In [343]:
import requests
from bs4 import BeautifulSoup
from lxml import etree
from urllib.parse import urljoin
import pandas as pd
import re



In [344]:
# Index range for all 34 matchdays each season
matchday_ind_ls = range(1, 35)

# Index range for all season years from 1994 (94/95) to 2022 (22/23)
season_ind_ls = range(1994, 2023)

# Index range for all 18 clubs
clubs_ind_ls = range(1,19)


# Base URL of Transfermarkt Webpage
BASE_URL = 'https://www.transfermarkt.de/'

# header config for Browser setup
headers = {'User-Agent': 
           'Mozilla/5.0 (X11; Linux x86_64) AppleWebKit/537.36 (KHTML, like Gecko) Chrome/47.0.2526.106 Safari/537.36'}


def CLUBS_OVERVIEW_URL(season):
    """
    Reads the url for overview of all clubs for specific season

    Args:
        season (int): Accept years in form of yyyy

    Returns:
        response object: Provides methods and attributes to access the data returned by the HTTP request
    """
    url = urljoin(BASE_URL, f'bundesliga/startseite/wettbewerb/L1/plus/?saison_id={season}')
    response = requests.get(url, headers=headers)
    print(url)
    return response

# Overview over all match results of each season and matchdays
def MATCH_RESULTS_URL(season, matchday):
    """
    Reads the url for all match results of a specific season and a specific matchday
    
    Args:
        season (int): Accept years in form of yyyy
        matchday (int): Accepts an index from 1 to 18 for the number of matchdays

    Returns:
        response object: Provides methods and attributes to access the data returned by the HTTP request
    """
    url = urljoin(BASE_URL, f'bundesliga/spieltag/wettbewerb/L1/plus/?saison_id={season}&spieltag={matchday}')
    response = requests.get(url, headers=headers)
    print(url)
    return response


# Overview over all match results of each season and matchdays
def TRANSFERS_URL(season):
    """
    Reads the url for all transfer amounts of a specific season
    
    Args:
        season (int): Accept years in form of yyyy

    Returns:
        response object: Provides methods and attributes to access the data returned by the HTTP request
    """
    url = urljoin(BASE_URL, f'bundesliga/transfers/wettbewerb/L1/plus/?saison_id={season}&s_w=&leihe=1&intern=0&intern=1')
    response = requests.get(url, headers=headers)
    print(url)
    return response


def dict_to_df(col_name_ls, value_ls):
    """
    Reads the column names and their values in form of lists.
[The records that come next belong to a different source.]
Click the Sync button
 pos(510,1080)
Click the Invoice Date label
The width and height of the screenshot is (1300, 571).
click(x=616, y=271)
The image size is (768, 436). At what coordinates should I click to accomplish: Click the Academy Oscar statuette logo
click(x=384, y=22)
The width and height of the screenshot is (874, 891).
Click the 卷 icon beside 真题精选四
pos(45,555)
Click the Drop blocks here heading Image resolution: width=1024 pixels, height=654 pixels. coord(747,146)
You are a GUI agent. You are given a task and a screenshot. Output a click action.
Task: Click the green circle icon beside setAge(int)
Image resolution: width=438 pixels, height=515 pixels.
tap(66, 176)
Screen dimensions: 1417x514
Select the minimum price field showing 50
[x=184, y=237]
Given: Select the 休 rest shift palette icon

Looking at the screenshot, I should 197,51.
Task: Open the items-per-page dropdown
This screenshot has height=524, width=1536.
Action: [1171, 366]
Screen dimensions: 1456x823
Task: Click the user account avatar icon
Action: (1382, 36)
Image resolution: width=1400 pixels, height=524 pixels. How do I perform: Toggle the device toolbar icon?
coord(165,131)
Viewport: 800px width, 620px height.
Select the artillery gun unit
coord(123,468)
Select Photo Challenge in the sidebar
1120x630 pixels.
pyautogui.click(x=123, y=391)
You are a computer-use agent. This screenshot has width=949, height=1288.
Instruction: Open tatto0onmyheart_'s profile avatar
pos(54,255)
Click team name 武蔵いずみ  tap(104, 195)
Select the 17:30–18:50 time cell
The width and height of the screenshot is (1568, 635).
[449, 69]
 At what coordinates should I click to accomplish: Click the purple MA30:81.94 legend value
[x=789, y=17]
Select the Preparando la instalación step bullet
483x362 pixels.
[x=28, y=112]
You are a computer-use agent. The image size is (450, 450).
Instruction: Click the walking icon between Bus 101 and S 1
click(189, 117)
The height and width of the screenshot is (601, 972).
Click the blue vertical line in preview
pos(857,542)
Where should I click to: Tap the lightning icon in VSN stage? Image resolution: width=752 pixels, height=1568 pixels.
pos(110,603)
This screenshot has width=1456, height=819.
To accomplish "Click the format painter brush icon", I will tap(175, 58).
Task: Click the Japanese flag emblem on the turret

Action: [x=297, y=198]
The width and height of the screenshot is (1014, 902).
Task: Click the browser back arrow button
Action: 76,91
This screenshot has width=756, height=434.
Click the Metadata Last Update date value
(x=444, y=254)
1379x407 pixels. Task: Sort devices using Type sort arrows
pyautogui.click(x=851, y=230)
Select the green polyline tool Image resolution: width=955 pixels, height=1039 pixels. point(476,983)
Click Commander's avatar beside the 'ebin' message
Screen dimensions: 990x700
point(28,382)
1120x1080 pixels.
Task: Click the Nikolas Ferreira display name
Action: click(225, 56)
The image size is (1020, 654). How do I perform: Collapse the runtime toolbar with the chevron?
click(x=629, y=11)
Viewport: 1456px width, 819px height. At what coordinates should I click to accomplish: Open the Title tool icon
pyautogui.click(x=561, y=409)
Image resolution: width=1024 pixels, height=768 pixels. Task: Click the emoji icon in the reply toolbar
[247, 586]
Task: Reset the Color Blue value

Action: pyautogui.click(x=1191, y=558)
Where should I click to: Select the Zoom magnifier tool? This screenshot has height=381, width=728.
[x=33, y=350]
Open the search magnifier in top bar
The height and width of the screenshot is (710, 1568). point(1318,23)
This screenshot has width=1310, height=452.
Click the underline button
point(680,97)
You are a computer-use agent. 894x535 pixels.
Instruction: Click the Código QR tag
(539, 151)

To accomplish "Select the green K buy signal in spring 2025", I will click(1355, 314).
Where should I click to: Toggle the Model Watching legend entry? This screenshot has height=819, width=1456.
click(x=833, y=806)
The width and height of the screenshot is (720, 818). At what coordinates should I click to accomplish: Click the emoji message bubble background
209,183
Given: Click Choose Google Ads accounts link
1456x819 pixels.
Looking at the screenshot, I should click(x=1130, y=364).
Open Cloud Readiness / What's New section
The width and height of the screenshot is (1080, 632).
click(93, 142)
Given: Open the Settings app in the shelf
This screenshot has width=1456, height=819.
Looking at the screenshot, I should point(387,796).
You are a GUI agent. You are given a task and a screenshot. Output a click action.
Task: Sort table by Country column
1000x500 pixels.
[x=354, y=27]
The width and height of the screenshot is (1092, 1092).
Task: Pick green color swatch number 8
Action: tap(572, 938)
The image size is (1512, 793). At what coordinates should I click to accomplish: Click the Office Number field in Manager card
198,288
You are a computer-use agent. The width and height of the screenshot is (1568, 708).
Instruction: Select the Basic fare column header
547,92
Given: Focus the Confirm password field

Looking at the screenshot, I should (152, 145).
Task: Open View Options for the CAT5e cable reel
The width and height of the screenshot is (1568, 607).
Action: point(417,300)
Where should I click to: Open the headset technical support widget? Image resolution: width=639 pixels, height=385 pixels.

Store it into one dictionary to convert it to a Dataframe format 
    
    Args:
        col_name_ls (list['str']): list of column names
        value_ls (list('list')): list of lists with the values for each column

    Returns:
        df (DataFrame):  
    """
    dict = {}
    for enum in range(len(col_name_ls)):
        dict[col_name_ls[enum]] = value_ls[enum]
    df = pd.DataFrame(dict)
    return df

# Clubs Overview over all seasons

In [345]:
# Loop through all season for clubs overview
df_clubs_overview = pd.DataFrame()
for season in season_ind_ls:
    response = CLUBS_OVERVIEW_URL(season)
    soup = BeautifulSoup(response.content, 'lxml')

    # Clubnames 
    clubs_ls = []
    clubs = soup.find('div', id='yw1').find_all('td', class_='hauptlink no-border-links')
    for club in clubs:
        clubs_ls.append(club.text.strip())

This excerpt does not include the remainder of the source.